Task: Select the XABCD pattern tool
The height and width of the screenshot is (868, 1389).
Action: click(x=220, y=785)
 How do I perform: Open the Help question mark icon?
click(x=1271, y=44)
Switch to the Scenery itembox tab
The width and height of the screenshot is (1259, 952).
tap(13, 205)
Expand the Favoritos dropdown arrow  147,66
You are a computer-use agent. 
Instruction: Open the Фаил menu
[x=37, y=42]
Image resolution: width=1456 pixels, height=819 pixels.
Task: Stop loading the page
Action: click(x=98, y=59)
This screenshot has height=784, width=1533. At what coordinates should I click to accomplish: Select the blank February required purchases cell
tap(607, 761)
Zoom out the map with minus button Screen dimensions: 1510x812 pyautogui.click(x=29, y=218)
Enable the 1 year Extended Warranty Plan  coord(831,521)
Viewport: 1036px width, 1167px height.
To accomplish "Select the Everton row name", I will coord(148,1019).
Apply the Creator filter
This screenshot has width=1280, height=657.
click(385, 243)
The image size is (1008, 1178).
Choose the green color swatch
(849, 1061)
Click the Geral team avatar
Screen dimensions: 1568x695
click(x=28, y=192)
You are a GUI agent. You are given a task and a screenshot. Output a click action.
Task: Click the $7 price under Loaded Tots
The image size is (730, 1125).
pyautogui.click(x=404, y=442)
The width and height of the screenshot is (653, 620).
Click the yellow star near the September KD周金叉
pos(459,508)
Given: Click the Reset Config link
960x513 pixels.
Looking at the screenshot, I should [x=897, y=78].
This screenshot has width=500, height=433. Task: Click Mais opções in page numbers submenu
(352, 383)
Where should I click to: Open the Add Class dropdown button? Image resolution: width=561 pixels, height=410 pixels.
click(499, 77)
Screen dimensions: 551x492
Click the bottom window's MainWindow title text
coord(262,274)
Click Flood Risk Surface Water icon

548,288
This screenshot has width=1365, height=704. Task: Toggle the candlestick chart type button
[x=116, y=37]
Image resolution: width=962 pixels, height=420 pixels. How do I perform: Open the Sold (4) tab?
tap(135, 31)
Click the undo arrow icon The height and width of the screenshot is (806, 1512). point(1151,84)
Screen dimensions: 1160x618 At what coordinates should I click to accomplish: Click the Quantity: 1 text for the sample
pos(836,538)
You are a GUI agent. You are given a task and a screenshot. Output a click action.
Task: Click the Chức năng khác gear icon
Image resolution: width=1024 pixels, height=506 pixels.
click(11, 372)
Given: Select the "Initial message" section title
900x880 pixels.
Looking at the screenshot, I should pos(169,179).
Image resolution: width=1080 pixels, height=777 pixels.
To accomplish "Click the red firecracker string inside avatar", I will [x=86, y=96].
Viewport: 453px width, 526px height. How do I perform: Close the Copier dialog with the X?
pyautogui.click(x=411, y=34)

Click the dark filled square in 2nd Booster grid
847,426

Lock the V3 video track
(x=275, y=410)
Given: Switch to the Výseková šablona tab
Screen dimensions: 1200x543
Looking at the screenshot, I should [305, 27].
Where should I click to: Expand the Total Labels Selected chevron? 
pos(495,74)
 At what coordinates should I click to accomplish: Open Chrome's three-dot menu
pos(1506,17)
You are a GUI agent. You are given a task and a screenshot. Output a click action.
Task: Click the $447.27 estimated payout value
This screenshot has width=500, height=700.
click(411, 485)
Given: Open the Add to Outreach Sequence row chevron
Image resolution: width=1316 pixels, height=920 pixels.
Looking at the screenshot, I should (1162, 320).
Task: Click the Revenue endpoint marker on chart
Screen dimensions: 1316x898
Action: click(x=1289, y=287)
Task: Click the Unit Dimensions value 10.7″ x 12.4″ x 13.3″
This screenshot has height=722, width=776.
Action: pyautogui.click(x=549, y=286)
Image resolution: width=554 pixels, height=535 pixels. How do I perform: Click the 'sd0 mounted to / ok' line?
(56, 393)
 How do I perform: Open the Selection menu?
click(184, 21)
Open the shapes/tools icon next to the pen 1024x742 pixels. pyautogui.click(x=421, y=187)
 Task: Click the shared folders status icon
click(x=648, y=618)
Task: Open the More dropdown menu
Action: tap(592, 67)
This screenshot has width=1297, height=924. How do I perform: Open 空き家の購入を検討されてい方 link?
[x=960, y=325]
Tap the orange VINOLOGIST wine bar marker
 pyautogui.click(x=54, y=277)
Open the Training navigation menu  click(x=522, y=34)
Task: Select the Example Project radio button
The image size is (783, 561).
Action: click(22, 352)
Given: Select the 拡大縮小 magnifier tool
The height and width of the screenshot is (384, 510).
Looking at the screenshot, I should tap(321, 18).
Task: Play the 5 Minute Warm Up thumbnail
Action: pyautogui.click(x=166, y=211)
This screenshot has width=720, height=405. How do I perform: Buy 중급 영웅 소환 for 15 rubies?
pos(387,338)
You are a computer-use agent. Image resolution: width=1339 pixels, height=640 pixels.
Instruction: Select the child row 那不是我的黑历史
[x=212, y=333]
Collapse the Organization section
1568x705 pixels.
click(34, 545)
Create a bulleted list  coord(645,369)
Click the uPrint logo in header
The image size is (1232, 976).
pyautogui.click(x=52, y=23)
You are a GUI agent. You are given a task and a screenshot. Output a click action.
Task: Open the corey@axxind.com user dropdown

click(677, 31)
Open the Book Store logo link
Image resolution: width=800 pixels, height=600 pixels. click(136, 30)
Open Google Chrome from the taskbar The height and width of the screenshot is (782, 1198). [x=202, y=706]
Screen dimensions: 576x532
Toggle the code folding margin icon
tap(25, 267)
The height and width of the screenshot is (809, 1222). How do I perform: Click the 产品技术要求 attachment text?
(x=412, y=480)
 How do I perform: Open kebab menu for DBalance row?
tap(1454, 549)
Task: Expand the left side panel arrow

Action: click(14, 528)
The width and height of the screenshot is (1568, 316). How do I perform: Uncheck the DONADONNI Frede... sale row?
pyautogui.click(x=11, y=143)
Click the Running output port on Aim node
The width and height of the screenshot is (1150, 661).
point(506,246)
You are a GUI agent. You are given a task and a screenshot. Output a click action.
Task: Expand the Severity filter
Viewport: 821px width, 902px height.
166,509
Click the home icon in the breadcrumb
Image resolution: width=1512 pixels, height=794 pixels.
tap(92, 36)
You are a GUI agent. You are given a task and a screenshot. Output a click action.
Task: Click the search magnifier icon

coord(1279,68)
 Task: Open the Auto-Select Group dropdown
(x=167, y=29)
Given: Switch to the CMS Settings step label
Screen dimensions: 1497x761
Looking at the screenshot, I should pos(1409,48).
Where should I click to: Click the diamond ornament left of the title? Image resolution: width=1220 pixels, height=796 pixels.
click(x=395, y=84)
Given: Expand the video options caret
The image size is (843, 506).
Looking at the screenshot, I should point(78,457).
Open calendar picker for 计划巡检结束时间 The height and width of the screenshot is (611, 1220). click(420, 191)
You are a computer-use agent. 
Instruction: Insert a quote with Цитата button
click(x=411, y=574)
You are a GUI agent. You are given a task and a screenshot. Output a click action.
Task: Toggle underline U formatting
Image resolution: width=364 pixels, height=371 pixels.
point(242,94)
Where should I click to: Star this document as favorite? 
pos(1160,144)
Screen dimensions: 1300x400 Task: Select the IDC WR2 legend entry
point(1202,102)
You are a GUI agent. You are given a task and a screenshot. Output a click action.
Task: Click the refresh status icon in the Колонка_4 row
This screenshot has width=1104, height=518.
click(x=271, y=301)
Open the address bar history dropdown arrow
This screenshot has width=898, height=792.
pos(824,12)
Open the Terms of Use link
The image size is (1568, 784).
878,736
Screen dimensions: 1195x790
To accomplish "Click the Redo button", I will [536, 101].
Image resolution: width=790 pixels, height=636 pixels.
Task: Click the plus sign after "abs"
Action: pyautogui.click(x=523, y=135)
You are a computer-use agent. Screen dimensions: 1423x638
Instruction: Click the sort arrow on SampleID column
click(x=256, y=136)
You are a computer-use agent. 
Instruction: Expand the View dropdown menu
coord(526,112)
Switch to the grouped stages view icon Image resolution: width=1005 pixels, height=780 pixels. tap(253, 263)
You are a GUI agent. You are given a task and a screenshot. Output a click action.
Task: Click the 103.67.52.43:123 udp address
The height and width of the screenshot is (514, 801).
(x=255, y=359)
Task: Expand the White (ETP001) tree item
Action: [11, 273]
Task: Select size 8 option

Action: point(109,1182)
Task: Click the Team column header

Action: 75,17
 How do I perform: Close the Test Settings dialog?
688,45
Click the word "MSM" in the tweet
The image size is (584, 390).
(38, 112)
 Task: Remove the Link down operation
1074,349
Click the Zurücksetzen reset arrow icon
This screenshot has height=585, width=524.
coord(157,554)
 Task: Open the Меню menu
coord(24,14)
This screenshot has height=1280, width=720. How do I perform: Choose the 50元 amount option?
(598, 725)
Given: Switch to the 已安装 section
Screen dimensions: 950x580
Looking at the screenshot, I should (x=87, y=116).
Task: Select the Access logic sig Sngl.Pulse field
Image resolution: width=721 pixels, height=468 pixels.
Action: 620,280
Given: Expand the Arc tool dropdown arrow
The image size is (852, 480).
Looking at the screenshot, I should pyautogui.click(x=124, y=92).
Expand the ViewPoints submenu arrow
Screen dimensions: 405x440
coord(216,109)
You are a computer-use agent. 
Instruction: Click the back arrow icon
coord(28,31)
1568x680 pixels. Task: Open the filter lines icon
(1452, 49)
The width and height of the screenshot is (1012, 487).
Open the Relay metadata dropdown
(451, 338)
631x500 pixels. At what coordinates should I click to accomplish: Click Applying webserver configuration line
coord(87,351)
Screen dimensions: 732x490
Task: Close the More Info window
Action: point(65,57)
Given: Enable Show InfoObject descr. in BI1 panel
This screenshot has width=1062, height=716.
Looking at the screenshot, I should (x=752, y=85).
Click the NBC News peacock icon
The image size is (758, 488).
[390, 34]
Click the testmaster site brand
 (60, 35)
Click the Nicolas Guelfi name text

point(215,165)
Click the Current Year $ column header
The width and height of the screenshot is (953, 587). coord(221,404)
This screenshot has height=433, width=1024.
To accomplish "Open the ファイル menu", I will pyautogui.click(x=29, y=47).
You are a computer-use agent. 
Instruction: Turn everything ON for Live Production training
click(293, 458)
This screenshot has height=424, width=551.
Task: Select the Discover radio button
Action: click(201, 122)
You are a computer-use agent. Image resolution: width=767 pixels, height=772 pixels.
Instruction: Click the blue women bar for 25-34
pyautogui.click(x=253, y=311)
━━━━━━━━
[Task prompt] Please return every line of the material above that includes "avatar".

[Solution for this task]
Click the Geral team avatar
To accomplish "Click the red firecracker string inside avatar", I will [x=86, y=96].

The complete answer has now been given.